**Brief:**
Repeat the rows from the line containing "Screen dimensions: 645x496" through the line containing "Action: (355, 170)", including both of those lines.
>> Begin Data for processing
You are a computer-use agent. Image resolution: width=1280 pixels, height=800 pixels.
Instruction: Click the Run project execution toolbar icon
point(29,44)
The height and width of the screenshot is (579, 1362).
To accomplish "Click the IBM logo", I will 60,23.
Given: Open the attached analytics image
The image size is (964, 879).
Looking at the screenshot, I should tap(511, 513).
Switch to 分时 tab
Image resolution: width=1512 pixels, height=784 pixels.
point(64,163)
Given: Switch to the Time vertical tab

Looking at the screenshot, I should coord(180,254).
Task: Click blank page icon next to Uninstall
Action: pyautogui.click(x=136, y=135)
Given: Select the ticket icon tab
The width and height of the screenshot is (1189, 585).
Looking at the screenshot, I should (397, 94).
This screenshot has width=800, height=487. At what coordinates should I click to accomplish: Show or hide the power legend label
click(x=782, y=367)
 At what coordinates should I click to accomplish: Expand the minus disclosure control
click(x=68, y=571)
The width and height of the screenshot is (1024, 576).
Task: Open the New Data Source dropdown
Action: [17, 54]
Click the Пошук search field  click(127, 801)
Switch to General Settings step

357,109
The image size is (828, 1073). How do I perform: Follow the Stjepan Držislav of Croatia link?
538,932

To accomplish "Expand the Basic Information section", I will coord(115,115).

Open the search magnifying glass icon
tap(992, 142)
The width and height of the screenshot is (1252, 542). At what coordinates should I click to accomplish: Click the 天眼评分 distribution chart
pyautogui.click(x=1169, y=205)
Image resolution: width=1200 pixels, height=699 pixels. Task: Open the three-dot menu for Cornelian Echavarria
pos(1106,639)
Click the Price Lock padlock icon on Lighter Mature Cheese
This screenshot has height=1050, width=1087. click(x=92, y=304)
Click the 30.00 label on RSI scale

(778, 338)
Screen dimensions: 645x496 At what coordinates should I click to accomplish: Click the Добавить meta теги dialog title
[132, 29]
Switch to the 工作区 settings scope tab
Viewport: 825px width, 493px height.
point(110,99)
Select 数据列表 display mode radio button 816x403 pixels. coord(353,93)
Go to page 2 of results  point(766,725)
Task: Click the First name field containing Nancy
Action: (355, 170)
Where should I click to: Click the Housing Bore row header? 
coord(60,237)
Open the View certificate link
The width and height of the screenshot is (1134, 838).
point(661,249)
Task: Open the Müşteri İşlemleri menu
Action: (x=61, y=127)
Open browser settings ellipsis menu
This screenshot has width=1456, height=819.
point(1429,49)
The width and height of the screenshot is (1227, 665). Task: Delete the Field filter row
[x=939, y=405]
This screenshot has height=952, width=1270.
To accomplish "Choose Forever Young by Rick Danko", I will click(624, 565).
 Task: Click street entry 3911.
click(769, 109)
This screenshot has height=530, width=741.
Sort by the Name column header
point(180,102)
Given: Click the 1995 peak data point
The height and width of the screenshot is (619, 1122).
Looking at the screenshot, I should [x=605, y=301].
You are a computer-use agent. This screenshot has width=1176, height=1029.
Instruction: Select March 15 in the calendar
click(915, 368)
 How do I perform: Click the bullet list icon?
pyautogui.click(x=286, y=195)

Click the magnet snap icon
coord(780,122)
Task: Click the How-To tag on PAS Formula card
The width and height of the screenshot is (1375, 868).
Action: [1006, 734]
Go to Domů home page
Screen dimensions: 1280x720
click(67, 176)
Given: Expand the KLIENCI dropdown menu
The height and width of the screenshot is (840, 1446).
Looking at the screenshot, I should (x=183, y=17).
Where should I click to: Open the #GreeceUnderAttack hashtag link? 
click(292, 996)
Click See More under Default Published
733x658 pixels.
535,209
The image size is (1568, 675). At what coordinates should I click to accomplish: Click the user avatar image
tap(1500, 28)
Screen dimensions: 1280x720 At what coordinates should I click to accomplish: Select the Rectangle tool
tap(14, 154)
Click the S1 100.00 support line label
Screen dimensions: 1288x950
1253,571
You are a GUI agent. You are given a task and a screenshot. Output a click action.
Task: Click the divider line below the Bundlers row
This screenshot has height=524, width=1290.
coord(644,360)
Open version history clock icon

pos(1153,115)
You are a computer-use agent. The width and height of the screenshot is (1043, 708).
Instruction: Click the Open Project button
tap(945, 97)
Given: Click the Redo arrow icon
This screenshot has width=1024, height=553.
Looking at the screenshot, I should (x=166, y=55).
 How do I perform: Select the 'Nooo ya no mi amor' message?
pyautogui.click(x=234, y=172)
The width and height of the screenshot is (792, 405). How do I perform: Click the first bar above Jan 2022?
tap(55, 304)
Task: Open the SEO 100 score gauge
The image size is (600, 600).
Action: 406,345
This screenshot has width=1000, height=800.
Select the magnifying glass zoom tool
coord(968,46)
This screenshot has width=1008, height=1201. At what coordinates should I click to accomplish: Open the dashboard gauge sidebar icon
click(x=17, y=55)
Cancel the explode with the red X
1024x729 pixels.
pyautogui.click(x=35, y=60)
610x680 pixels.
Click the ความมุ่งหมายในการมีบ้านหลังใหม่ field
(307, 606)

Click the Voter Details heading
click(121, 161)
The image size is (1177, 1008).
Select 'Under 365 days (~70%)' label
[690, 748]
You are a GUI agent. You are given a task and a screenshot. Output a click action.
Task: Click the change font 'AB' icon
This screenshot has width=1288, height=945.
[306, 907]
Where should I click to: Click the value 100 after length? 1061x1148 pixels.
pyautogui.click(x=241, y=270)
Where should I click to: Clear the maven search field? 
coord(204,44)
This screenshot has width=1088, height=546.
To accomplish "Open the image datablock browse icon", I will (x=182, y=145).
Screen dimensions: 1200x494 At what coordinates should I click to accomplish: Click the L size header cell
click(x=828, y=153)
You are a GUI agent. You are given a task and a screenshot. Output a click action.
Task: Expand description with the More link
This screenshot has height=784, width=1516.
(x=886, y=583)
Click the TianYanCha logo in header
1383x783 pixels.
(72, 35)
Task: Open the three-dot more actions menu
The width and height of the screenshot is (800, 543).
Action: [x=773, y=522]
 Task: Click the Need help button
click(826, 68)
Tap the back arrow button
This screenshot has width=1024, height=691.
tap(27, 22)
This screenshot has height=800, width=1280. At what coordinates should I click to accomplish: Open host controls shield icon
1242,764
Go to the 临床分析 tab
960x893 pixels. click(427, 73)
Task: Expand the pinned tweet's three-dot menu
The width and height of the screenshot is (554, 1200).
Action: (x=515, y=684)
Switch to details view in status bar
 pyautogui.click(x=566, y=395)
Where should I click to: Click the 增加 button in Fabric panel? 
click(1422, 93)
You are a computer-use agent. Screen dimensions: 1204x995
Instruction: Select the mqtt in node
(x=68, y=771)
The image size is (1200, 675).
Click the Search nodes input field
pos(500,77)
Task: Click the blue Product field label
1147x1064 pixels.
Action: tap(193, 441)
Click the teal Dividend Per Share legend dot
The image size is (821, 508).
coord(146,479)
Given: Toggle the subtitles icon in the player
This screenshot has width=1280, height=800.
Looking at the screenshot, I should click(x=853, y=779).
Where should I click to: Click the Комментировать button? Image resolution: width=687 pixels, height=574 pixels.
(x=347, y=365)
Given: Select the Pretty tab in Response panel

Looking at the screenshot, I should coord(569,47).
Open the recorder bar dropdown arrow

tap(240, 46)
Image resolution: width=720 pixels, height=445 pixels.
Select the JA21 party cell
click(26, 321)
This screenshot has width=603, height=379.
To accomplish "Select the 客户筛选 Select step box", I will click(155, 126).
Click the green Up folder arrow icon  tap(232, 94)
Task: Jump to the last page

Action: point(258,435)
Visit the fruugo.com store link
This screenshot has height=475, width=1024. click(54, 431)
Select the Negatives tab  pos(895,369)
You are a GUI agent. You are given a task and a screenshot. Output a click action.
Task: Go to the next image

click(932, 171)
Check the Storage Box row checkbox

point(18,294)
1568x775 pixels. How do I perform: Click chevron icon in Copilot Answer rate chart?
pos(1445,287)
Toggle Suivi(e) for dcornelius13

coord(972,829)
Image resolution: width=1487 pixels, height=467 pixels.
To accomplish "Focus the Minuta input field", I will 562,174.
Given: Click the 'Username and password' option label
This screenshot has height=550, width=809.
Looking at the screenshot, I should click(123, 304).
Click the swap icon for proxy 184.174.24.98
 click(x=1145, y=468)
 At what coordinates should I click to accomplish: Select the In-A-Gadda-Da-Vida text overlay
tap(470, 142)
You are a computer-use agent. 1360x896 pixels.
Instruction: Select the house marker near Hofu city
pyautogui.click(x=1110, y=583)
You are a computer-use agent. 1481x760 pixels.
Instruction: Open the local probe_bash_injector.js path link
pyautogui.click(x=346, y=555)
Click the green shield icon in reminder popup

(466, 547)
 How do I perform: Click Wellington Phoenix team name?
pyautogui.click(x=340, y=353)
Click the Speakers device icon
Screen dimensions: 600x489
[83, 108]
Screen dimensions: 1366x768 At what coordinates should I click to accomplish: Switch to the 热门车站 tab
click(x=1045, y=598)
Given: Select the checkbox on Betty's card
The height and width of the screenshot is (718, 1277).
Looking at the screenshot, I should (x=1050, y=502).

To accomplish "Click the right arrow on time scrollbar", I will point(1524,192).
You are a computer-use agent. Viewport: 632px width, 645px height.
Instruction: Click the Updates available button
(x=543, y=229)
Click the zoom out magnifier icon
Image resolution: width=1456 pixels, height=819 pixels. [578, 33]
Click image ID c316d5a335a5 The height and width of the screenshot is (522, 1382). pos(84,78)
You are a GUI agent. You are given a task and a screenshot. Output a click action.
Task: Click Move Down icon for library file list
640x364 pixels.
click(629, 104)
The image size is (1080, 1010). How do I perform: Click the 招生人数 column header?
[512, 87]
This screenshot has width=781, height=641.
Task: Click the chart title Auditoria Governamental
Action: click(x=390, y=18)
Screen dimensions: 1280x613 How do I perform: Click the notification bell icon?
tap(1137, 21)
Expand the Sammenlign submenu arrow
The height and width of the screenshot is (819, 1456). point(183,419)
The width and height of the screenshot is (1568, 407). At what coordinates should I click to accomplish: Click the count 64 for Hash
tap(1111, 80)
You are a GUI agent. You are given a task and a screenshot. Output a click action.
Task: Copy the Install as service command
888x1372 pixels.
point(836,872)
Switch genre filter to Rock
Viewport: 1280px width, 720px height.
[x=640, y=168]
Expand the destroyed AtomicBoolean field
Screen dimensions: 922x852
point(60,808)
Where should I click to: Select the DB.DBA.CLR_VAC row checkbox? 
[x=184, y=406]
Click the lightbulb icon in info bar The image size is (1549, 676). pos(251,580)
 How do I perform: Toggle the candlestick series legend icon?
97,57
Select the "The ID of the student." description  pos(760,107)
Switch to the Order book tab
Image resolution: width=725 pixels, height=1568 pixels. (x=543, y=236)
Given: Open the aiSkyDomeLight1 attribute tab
>> End Data for processing
**Answer for the task:**
Screen dimensions: 645x496 At what coordinates should I click to accomplish: Click the Добавить meta теги dialog title
[132, 29]
Switch to the 工作区 settings scope tab
Viewport: 825px width, 493px height.
point(110,99)
Select 数据列表 display mode radio button 816x403 pixels. coord(353,93)
Go to page 2 of results  point(766,725)
Task: Click the First name field containing Nancy
Action: (355, 170)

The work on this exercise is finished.